“You can take any branch of mathematics and find things that are both complex and easy in it,” Droujkova says. “My quest, with several colleagues around the world, is to take the treasure of mathematics and find the accessible ways into all of it.”

She started with algebra and calculus, because they’re “pattern-drafter tools, designer tools, maker tools—they support cool free play.” So “Moebius Noodles” includes activities such as making fractals (to foster an appreciation of the ideas of recursion and infinitesimals) and “mirror books” (mirrors that are taped to each other like the covers of a book and can be angled in different ways around an object to introduce the concepts of infinity and transformations). (Another book in this genre is “Calculus by and for Young People,” by Don Cohen.)

“It’s not the subject of calculus as formally taught in college,” Droujkova notes. “But before we get there, we want to have hands-on, grounded, metaphoric play. At the free play level, you are learning in a very fundamental way—you really own your concept, mentally, physically, emotionally, culturally.” This approach “gives you deep roots, so the canopy of the high abstraction does not wither. What is learned without play is qualitatively different. It helps with test taking and mundane exercises, but it does nothing for logical thinking and problem solving. These things are separate, and you can’t get here from there.”

She doesn’t expect children to be able to solve formal equations at age five, but that’s okay. “There are levels of understanding,” she says. “You don’t want to shackle people into a formal understanding too early.” After the informal level comes the level where students discuss ideas and notice patterns. Then comes the formal level, where students can use abstract words, graphs, and formulas. But ideally, a playful aspect is retained along the entire journey. “This is what mathematicians do—they play with abstract ideas, but they still play.”

Droujkova notes that natural math—whose slogan is “make math your own, to make your own math”—is essentially a “freedom movement.” She explains: “We work toward freedom at many levels—the free play of little kids, the agency of families and local groups in organizing math activities, the autonomy of artists and makers, and even liberty for us curriculum designers. … No single piece of mathematics is right for everyone. People are different, and people need to approach mathematics differently.”

For example, in a group learning about the properties of rhombuses, an artistically inclined person might prefer to draw a rhombus, a programmer might code one, a philosopher might discuss the essence of rhombi, and an origami master might fold a paper rhombus.

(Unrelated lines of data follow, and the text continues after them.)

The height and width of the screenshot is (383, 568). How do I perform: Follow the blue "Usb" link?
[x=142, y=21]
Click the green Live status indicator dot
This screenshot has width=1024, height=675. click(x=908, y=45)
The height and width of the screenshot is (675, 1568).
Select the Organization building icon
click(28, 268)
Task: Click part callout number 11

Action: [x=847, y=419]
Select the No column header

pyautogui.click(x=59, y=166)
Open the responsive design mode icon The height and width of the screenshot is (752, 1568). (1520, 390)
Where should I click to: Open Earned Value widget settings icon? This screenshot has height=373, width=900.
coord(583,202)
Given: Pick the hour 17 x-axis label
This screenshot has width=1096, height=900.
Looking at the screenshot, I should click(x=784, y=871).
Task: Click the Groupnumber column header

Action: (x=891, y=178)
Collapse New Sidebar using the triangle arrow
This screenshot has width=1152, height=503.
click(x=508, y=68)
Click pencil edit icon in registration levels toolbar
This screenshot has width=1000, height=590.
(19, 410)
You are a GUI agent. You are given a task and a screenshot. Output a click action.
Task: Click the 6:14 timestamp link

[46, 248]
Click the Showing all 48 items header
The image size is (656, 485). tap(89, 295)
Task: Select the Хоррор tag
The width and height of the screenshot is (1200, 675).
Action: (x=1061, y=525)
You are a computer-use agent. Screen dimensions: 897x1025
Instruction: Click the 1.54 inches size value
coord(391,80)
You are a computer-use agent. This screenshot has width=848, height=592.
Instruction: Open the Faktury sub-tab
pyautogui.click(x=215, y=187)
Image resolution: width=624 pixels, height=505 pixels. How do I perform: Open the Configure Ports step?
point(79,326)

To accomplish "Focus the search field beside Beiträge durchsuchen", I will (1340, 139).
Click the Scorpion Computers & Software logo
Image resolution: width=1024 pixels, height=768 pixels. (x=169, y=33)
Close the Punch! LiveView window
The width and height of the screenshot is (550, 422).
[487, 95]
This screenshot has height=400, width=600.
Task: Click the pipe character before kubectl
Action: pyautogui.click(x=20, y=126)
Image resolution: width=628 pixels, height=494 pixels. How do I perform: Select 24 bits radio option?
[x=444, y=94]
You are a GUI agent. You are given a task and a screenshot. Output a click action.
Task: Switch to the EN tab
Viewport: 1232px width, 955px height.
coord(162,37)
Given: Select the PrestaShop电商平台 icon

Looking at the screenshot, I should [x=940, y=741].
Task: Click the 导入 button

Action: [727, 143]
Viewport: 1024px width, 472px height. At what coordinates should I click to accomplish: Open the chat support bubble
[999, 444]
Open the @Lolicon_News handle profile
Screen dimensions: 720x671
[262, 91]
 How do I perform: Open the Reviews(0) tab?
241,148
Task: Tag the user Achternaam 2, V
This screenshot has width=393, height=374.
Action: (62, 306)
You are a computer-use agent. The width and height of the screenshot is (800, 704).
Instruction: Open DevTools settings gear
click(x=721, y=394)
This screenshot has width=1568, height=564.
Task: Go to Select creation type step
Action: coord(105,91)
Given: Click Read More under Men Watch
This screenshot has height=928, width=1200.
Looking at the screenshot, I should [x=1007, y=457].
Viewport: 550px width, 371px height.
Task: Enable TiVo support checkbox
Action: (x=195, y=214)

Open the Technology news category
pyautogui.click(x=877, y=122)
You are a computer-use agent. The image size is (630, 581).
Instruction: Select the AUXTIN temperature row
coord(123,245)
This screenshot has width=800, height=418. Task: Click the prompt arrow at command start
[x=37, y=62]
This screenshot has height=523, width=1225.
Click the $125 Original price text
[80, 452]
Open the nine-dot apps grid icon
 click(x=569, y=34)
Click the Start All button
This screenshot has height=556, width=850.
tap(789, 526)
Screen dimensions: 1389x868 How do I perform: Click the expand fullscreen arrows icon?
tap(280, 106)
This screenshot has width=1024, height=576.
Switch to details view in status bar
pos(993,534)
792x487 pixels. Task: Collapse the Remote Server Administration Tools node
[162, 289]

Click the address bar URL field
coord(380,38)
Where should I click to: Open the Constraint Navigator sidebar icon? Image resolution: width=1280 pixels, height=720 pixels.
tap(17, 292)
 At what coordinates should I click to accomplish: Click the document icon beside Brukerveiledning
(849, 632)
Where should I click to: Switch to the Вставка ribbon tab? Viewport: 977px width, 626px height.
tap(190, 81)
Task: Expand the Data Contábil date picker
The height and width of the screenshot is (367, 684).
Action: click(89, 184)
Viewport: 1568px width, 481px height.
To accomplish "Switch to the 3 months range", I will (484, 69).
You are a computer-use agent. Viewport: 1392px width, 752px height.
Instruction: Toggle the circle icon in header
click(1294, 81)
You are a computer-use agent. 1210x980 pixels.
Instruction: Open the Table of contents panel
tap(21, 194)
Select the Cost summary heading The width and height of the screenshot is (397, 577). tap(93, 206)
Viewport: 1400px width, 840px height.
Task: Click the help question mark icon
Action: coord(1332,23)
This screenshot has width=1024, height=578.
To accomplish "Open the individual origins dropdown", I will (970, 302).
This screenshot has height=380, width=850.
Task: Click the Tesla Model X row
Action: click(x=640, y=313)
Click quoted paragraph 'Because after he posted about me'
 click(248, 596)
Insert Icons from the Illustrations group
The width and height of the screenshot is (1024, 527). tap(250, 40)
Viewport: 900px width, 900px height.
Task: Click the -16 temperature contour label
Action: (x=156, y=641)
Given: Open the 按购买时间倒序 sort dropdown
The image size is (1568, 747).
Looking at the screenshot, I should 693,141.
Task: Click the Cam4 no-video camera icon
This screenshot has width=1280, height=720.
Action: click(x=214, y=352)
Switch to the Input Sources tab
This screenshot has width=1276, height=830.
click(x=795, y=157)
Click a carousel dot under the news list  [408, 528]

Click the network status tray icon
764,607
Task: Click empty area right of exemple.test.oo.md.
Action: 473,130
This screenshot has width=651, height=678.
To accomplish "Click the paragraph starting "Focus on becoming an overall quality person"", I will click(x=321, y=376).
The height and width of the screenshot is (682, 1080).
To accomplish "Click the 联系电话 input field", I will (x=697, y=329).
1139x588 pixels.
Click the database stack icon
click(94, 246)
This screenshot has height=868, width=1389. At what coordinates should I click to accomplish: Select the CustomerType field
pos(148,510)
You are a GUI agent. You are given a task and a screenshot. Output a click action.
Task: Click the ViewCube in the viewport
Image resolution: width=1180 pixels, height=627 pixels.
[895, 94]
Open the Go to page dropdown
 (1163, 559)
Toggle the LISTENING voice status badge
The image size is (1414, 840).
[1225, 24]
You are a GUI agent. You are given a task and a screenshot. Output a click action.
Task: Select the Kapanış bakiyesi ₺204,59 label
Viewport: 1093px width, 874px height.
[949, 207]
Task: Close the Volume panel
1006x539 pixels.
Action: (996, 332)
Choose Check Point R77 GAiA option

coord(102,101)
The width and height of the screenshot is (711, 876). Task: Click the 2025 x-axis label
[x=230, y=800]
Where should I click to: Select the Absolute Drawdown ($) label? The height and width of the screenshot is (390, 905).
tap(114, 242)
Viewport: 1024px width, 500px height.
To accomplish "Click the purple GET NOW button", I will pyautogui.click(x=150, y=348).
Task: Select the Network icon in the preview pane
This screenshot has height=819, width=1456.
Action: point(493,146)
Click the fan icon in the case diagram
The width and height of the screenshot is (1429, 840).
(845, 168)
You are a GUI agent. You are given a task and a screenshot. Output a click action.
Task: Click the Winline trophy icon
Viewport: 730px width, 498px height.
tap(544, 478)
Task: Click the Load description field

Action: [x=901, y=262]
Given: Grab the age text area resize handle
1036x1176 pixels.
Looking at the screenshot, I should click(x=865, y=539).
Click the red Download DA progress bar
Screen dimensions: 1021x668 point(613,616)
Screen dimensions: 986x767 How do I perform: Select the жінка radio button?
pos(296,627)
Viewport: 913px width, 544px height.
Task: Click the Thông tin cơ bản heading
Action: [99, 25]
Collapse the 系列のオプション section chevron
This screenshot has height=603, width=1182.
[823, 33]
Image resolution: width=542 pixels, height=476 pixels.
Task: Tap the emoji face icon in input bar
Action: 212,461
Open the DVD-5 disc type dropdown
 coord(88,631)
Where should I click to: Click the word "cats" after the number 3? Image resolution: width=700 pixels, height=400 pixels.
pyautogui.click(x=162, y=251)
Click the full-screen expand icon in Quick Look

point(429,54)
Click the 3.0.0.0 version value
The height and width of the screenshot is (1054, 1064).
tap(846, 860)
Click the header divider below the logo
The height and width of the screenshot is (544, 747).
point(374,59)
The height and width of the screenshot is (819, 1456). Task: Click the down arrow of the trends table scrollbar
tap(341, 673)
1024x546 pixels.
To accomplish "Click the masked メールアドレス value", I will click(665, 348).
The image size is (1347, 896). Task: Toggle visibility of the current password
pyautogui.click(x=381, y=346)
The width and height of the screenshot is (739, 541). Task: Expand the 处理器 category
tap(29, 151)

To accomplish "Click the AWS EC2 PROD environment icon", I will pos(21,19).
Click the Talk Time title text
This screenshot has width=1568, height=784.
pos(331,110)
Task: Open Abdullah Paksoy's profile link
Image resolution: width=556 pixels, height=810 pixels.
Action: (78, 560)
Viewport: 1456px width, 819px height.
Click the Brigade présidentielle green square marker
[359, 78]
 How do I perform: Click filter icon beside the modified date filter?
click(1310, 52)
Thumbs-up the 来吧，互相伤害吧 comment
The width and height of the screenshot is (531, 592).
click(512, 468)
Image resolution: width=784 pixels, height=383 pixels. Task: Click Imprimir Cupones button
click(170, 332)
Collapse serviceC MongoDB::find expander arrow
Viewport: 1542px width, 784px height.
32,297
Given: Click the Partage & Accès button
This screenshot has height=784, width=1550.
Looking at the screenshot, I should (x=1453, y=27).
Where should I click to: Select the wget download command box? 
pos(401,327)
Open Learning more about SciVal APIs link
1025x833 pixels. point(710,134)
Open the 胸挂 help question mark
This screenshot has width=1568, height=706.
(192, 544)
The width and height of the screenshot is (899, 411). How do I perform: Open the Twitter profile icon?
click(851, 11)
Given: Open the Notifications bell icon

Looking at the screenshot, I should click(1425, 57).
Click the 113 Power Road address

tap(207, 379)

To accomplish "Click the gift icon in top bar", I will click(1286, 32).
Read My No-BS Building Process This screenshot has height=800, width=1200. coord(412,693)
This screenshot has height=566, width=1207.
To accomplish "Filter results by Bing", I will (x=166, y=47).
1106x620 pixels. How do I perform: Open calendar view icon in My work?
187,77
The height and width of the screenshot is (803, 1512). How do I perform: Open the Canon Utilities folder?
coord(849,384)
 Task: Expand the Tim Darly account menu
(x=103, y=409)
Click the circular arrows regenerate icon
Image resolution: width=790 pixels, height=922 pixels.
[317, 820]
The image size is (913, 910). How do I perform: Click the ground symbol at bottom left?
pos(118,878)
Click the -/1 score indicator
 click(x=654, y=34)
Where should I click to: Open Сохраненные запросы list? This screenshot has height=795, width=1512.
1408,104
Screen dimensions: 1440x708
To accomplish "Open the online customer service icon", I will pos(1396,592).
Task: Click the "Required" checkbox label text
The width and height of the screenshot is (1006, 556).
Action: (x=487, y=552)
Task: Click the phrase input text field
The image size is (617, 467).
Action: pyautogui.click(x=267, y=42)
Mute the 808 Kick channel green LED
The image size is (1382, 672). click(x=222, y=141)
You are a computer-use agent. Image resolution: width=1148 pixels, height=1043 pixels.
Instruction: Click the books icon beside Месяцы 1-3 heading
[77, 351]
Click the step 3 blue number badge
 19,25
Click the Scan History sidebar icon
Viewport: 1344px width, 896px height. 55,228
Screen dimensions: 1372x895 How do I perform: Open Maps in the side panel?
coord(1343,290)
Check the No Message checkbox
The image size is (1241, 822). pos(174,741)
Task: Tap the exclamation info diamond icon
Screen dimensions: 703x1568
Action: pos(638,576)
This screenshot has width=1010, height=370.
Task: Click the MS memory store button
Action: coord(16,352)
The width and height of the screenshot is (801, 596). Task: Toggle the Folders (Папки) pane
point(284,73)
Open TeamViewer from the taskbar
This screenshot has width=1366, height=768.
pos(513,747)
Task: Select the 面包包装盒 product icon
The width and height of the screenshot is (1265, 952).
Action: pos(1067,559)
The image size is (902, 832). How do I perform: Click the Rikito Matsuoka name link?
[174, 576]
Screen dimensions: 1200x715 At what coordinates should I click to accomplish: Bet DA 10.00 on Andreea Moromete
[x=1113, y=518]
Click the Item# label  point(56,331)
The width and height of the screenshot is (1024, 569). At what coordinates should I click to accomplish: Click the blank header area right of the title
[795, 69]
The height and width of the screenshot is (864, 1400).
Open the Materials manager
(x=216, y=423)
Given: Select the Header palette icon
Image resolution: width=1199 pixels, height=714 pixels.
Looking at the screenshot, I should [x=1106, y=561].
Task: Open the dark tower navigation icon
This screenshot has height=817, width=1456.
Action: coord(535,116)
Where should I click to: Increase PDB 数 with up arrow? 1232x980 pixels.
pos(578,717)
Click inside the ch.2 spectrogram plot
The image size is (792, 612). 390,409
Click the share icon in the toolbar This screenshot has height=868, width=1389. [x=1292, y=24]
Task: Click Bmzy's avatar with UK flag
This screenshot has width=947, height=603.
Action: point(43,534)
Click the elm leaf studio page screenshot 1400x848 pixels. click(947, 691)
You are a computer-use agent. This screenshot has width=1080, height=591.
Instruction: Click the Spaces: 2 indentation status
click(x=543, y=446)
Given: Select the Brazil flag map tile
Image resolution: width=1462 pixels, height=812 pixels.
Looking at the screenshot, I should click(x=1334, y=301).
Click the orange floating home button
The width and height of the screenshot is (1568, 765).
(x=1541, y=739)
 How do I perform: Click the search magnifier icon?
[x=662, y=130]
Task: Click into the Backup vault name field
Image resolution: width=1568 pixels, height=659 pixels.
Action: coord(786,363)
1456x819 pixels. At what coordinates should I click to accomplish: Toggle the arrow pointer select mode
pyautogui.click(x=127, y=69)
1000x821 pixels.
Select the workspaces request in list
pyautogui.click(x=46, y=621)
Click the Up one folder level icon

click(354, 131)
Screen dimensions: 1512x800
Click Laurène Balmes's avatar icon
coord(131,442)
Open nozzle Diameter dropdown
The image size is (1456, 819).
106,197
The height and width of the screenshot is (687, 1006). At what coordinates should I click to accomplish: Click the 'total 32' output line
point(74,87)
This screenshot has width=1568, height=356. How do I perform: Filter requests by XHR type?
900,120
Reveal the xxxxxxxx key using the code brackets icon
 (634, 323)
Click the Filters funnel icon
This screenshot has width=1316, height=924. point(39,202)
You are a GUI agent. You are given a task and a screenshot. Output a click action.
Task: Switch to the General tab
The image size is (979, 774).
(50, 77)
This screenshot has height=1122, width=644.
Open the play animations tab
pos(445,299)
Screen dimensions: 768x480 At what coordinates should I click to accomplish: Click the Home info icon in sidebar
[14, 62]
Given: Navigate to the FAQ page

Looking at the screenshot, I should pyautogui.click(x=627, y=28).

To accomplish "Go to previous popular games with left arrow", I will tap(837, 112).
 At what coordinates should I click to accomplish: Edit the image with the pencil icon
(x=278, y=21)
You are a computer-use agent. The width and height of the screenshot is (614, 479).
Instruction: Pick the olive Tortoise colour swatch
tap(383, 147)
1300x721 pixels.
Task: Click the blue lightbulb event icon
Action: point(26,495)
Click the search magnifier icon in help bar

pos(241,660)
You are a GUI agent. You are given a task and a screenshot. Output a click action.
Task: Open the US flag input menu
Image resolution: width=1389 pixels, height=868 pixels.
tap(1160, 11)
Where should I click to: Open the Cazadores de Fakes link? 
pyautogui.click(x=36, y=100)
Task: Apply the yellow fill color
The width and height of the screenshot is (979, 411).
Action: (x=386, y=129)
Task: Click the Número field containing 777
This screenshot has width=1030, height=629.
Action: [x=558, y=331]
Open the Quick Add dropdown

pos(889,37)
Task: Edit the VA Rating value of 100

Nor does everyone need to learn any particular piece of mathematics, aside from what’s essential to function in his or her culture. Many people live to a ripe and happy old age without knowing calculus, for example. “At the same time, the world would be better off with a higher literacy for mathematics, and humanity as a whole needs advanced math to make it through the next 100 years, because there are pretty complex problems we’re facing.”